Other rock formations here include Ragged Jack, the White Lady, and the Devil's Cheese Ring, where a group of druids was caught by the devil dancing on a Sunday, and they were all turned to stone. According to RD Blackmore in his novel Lorna Doone, beneath the Cheese Ring was Mother Meldrum's Kitchen, a witch's cave, although no such cave exists today.
- Reaching the road below Castle Rock, turn right, around the roundabout, and stay with the Coast Path following the road past Lee Abbey, and beyond it, to the cove at Lee Bay. Ignoring the path down to the cove, as well as the one up into the woods, stay with the road as it turns abruptly right and starts to climb.
- Pick up the footpath (signed Coast Path) to your right shortly afterwards, which will take you off the road and through the trees for a little way. When the path splits, a little way beyond, take the right-hand turn, to follow the Coast Path out around Crock Point, curving back via Crock Pits to return to the road in Croscombe Wood.
Looking back at the hillside beyond the little cove, you will see Duty Point Tower, a Victorian folly said to have been used by Customs men to watch out for smugglers. It is apparently the Lonely Tower which features in Samuel Palmer's painting of the same name, Palmer having visited the area in 1835, when Lynmouth's popularity as a tourist resort was beginning to take hold.
- Turn left onto the road, and follow it back a little way through Croscombe Wood until you come to a footpath on the right, heading into Bonhill Wood.
- Turn onto the bridleway on the other side of the road, and follow it into Bonhill Wood. This climbs up through the wood, to bring you to a track which heads south-west, along the banks of the tumbling stream, some way below.
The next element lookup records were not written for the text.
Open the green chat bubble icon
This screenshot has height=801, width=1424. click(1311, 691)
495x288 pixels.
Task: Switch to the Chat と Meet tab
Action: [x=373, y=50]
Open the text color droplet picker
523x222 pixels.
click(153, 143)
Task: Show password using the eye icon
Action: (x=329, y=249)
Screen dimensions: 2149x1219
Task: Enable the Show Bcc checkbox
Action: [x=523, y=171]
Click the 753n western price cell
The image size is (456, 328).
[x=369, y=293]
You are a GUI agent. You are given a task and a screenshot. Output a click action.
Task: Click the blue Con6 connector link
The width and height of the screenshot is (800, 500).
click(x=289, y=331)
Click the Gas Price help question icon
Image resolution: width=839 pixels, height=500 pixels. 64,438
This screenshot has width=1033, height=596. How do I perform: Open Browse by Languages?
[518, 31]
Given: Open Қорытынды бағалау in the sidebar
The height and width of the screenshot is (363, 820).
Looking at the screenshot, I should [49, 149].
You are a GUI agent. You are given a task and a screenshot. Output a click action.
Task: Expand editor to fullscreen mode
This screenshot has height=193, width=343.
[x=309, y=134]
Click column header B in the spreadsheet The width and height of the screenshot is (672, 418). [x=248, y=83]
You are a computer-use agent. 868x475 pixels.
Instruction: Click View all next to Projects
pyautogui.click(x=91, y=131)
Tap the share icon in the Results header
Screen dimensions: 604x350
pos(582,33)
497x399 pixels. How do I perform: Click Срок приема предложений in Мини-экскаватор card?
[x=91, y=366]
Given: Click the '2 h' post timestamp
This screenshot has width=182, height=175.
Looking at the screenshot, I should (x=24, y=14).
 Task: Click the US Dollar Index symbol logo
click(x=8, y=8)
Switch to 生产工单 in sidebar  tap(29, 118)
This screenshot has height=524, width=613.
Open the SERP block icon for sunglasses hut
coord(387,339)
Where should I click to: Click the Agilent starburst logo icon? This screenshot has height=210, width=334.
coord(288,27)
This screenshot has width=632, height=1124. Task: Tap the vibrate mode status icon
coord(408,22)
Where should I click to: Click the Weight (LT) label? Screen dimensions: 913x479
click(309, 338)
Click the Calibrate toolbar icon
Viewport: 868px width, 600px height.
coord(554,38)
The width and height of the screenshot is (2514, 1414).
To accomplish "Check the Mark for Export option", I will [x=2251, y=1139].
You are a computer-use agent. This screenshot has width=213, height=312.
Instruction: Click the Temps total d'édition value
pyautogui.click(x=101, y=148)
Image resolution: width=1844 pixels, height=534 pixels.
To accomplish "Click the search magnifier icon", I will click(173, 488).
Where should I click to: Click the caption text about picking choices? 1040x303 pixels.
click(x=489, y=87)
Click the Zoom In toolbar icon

Stay on the track until you come to Bonhill Bridge, about half a mile away.
- When your bridleway crosses the stream, leave it, and instead turn left and head back downstream again, on the footpath which leads gently downhill through Caffyns Heanton Wood.
- When the path forks, take the upper path, curving around into the combe, crossing the stream by means of a little bridge and then heading northwards and slightly downhill again.
- Your path joins the bridleway through Six Acre Wood as the bridleway doubles back on itself. Take the upper fork, to the right, and pull gently uphill with it as it travels through the woods above Lee Abbey.
- When the bridleway doubles back on itself again, just as you are coming out of the woods, leave it, and take the path leading straight ahead, onto the open hillside. Zigzag up the hillside to the heathland high above the Valley of Rocks, and follow the path along the top of the hill.
In the valley below are various remnants of prehistoric habitation, including the stone walls of a Celtic type field system, circular relics that may have been settlements or stock pounds, and fragments of hut circles.
In the valley, too, you can often see some of the feral goats which have also inhabited the area, on and off, since prehistoric times. Over the centuries they have been killed off by the cold, or else culled or moved elsewhere in response to their nuisance value to local farmers and gardeners, but the current herd of Cheviots was introduced from Northumberland in 1976.
- The path starts to descend above the car park where the walk started, turning sharply left and then dropping down to meet another track above the cemetery. Turn left onto this new track and follow it down to the road at the start of the walk.
Return to the Hotel along Longmead and Lee Road.